When verifying against Azure directly, it never reaches this function in this class. I don't know why. I think the same key should end up in the same description algorithm; it doesn't matter if it's stored in a different location. I don't Know if this helps somehow.

[malancas]

@malancas I have no idea about GO and only a little bit about cryptography, but as far as I can see, when verified locally, the error is thrown here: https://github.com/golang/go/blob/master/src/crypto/rsa/pkcs1v15.go#L351. Because k = 512 and len(sig) = 524

When verifying against Azure directly, it never reaches this function in this class. I don't know why. I think the same key should end up in the same description algorithm; it doesn't matter if it's stored in a different location. I don't Know if this helps somehow.

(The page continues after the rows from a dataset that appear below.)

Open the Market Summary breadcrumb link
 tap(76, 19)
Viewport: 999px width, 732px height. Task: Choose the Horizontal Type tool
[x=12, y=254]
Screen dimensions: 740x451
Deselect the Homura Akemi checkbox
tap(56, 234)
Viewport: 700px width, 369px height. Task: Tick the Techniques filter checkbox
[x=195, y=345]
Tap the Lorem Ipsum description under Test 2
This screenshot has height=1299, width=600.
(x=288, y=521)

Thanks for the information here, I will look into this code and debug.

[akashsinghal]

@malancas thanks for looking into this issue. I am running into the same issue. Is there an update on the fix?

[akashsinghal]

@malancas I have no idea about GO and only a little bit about cryptography, but as far as I can see, when verified locally, the error is thrown here: https://github.com/golang/go/blob/master/src/crypto/rsa/pkcs1v15.go#L351. Because k = 512 and len(sig) = 524

When verifying against Azure directly, it never reaches this function in this class. I don't know why. I think the same key should end up in the same description algorithm; it doesn't matter if it's stored in a different location. I don't Know if this helps somehow.

I took a look at this and I think it's related to the way the azure signer verifier is implemented. The signer ASN.1 encodes the sig payload returned from AKV as an ASN.1 format. I'm not an expert in this but from the code comments it seems that this is part of ECDSA format. This is likely the reason for why RSA verifier throws the length mismatch error?

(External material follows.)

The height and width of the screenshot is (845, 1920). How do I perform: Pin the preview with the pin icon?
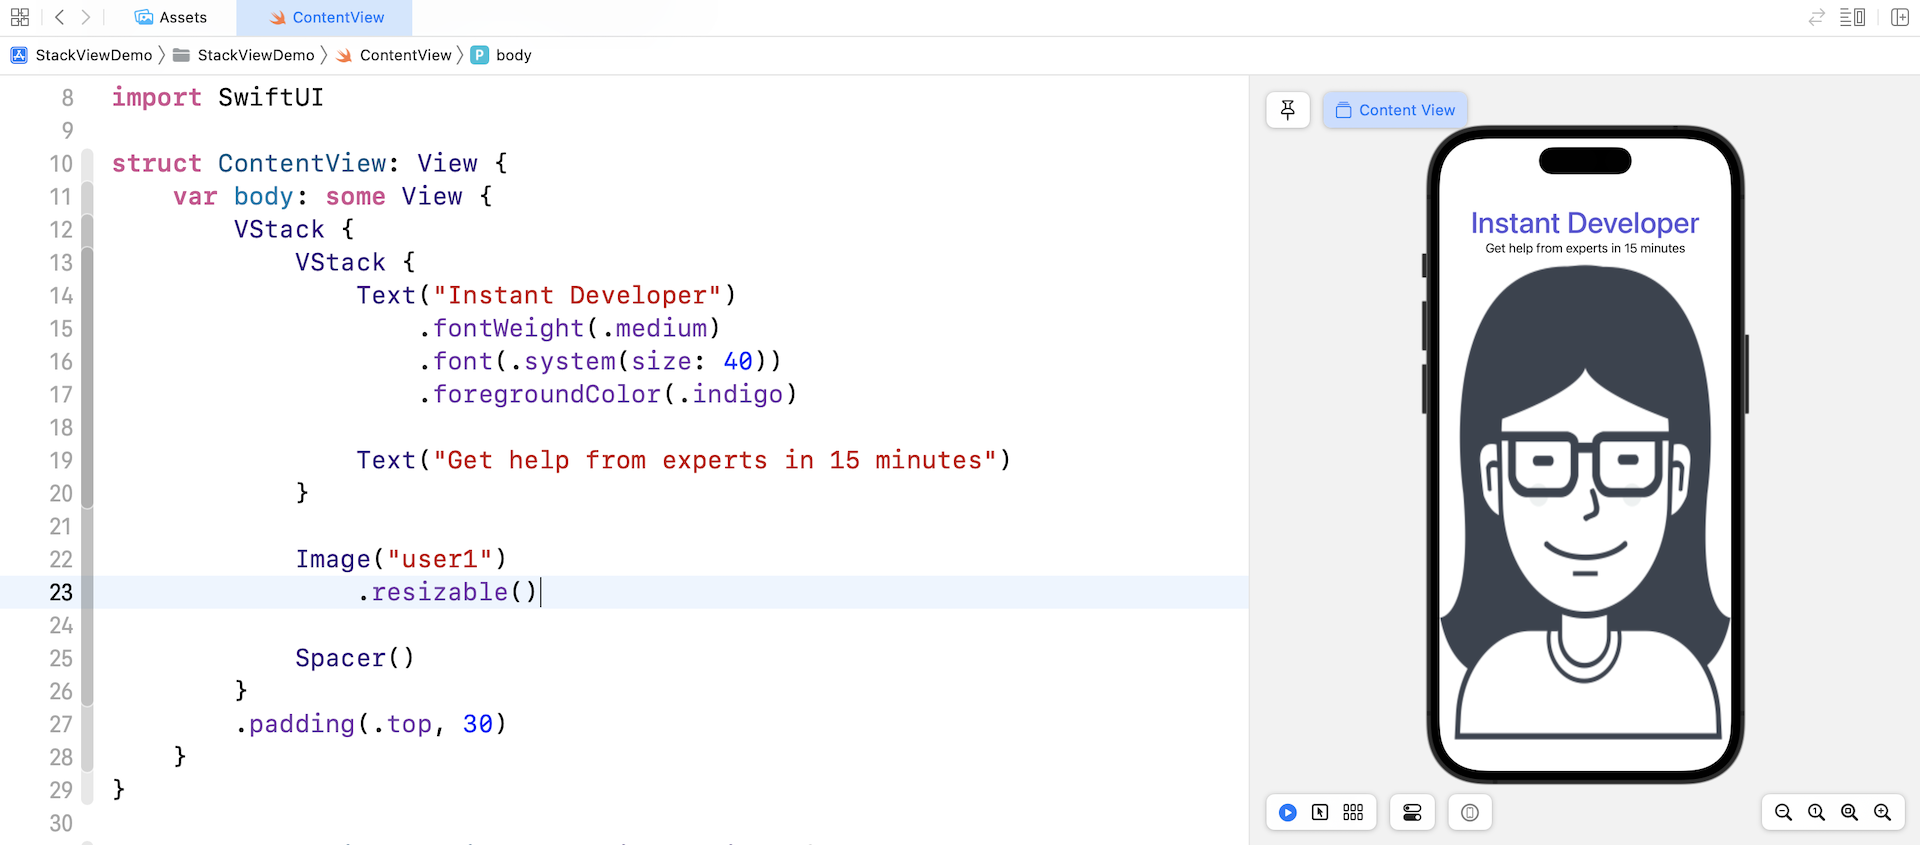1287,110
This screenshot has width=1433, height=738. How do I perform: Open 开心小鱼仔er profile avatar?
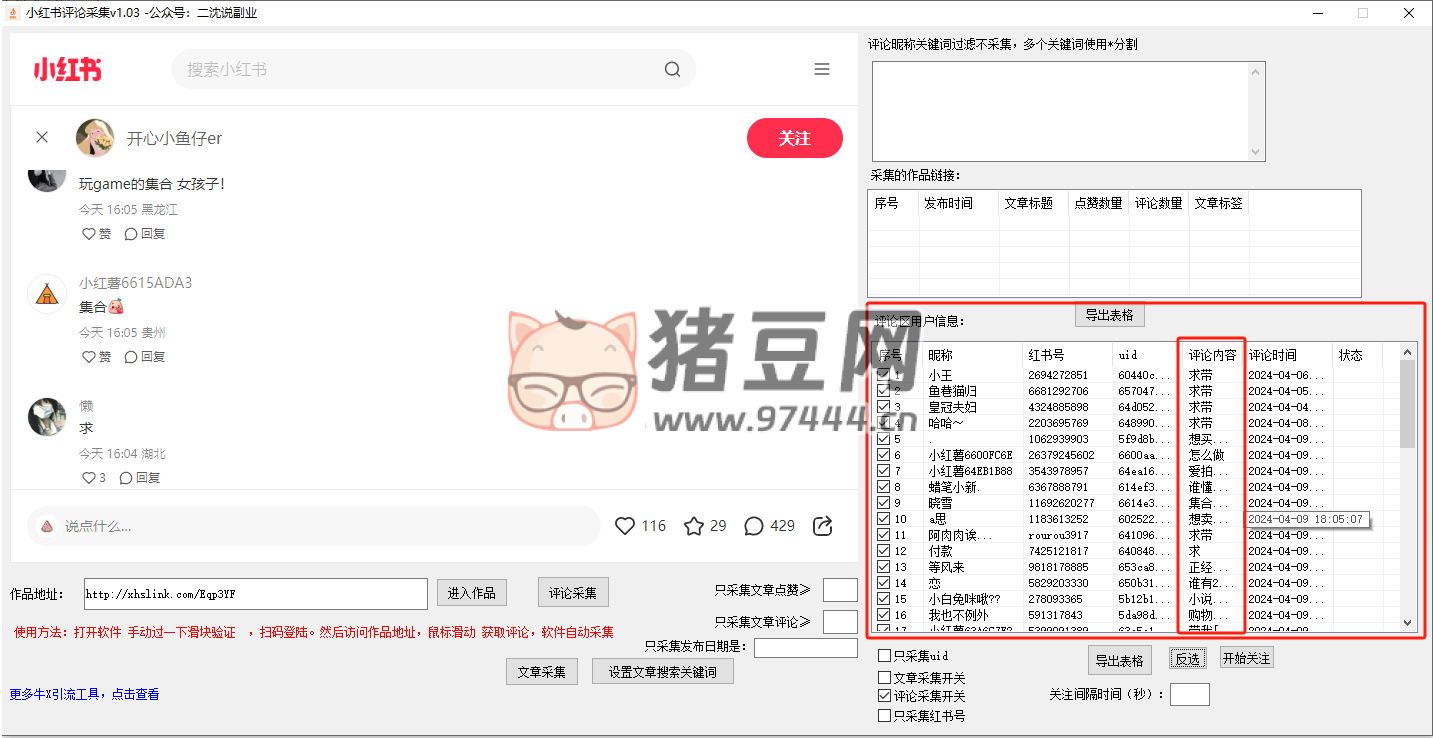point(95,138)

sigstore/pkg/signature/kms/azure/signer.go

Line 117 in 8b208f7

// This logic is borrowed from https://cs.opensource.google/go/go/+/refs/tags/go1.17.3:src/crypto/ecdsa/ecdsa.go;l=121

Verifying without downloading the Public Key from AKV uses the azure signer verifiers verify method assumes the sig will be ASN.1 encoded, which is probably why it works.

[malancas]

@malancas I have no idea about GO and only a little bit about cryptography, but as far as I can see, when verified locally, the error is thrown here: https://github.com/golang/go/blob/master/src/crypto/rsa/pkcs1v15.go#L351. Because k = 512 and len(sig) = 524
When verifying against Azure directly, it never reaches this function in this class. I don't know why. I think the same key should end up in the same description algorithm; it doesn't matter if it's stored in a different location. I don't Know if this helps somehow.

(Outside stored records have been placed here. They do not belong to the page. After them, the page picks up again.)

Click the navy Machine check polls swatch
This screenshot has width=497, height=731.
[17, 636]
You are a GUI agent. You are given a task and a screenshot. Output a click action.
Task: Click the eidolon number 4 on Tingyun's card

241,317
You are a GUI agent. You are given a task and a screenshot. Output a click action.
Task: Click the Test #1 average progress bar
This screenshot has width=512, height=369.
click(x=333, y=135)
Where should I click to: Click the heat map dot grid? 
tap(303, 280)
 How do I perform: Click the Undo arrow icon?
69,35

I took a look at this and I think it's related to the way the azure signer verifier is implemented. The signer ASN.1 encodes the sig payload returned from AKV as an ASN.1 format. I'm not an expert in this but from the code comments it seems that this is part of ECDSA format. This is likely the reason for why RSA verifier throws the length mismatch error?

sigstore/pkg/signature/kms/azure/signer.go

Line 117 in 8b208f7

// This logic is borrowed from https://cs.opensource.google/go/go/+/refs/tags/go1.17.3:src/crypto/ecdsa/ecdsa.go;l=121
Verifying without downloading the Public Key from AKV uses the azure signer verifiers verify method assumes the sig will be ASN.1 encoded, which is probably why it works.

Thanks for adding your findings here. I'm going to take a look at this section of the code and debug.

[akashsinghal]

@malancas I decided to test the hypothesis that the ASN.1 encoding was causing the issue. I manually unwrapped the ASN.1 encoding from the sig before passing to the cosign RSA PKCS1v15 verifier and it worked. Looks like a fix would involve detecting the key type and if it's RSA, return the raw signature instead of ASN.1 encoding.

[malancas]

@malancas I decided to test the hypothesis that the ASN.1 encoding was causing the issue. I manually unwrapped the ASN.1 encoding from the sig before passing to the cosign RSA PKCS1v15 verifier and it worked. Looks like a fix would involve detecting the key type and if it's RSA, return the raw signature instead of ASN.1 encoding.

Thanks for testing and adding this context, I can take a look at opening a PR to fix this.